Write out everything from the start of the entries down to the line containing "Image resolution: width=671", copying each line precisely as it appears.
......
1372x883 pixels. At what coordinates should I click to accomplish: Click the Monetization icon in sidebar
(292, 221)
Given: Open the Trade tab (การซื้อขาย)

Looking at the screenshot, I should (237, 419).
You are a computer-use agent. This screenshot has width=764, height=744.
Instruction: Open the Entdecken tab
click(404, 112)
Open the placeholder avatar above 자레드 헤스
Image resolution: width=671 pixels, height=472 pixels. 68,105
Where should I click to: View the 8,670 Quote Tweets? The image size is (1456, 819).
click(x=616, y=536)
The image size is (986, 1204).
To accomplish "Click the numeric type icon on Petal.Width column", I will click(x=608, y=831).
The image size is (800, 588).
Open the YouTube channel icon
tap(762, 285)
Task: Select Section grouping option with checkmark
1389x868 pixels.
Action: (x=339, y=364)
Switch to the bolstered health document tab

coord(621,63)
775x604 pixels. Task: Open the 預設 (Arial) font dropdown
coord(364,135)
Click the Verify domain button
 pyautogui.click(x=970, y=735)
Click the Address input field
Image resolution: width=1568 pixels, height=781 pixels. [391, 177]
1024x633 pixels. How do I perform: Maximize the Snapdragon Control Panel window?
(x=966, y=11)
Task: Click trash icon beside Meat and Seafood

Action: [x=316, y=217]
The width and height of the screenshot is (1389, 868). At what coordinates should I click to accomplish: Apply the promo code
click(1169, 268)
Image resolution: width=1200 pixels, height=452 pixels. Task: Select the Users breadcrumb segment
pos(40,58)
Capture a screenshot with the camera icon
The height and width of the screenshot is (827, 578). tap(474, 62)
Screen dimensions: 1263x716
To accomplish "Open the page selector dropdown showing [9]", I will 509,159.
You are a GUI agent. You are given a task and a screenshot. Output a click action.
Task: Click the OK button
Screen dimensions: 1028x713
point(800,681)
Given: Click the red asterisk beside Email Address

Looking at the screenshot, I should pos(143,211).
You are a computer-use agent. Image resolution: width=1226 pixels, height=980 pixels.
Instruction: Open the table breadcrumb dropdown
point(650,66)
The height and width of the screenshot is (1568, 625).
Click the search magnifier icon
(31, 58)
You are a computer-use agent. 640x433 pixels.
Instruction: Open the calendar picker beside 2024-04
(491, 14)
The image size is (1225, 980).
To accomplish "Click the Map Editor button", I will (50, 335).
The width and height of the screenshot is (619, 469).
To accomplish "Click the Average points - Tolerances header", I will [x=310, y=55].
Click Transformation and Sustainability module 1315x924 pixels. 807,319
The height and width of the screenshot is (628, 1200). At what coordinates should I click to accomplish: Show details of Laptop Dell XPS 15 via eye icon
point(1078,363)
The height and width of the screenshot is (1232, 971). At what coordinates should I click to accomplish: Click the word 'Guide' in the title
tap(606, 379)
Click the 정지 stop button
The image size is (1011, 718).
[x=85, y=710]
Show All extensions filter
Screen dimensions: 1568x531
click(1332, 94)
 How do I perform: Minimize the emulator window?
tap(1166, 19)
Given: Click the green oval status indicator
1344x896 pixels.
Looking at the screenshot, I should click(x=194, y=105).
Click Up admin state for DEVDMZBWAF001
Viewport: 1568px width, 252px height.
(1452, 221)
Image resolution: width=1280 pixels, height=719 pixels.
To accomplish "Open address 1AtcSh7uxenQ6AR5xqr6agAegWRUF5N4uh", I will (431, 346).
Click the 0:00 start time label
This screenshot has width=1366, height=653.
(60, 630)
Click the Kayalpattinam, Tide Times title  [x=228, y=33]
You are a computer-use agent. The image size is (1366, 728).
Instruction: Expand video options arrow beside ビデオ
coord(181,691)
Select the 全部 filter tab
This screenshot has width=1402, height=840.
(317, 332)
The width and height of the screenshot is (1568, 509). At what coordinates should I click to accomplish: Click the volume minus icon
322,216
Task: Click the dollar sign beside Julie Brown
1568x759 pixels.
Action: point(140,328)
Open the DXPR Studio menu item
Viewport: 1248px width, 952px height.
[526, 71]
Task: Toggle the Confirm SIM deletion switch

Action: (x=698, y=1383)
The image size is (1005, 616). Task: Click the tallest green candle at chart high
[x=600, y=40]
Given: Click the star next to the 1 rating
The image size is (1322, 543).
......
— The answer —
1372x883 pixels. At what coordinates should I click to accomplish: Click the Monetization icon in sidebar
(292, 221)
Given: Open the Trade tab (การซื้อขาย)

Looking at the screenshot, I should (237, 419).
You are a computer-use agent. This screenshot has width=764, height=744.
Instruction: Open the Entdecken tab
click(404, 112)
Open the placeholder avatar above 자레드 헤스
Image resolution: width=671 pixels, height=472 pixels. 68,105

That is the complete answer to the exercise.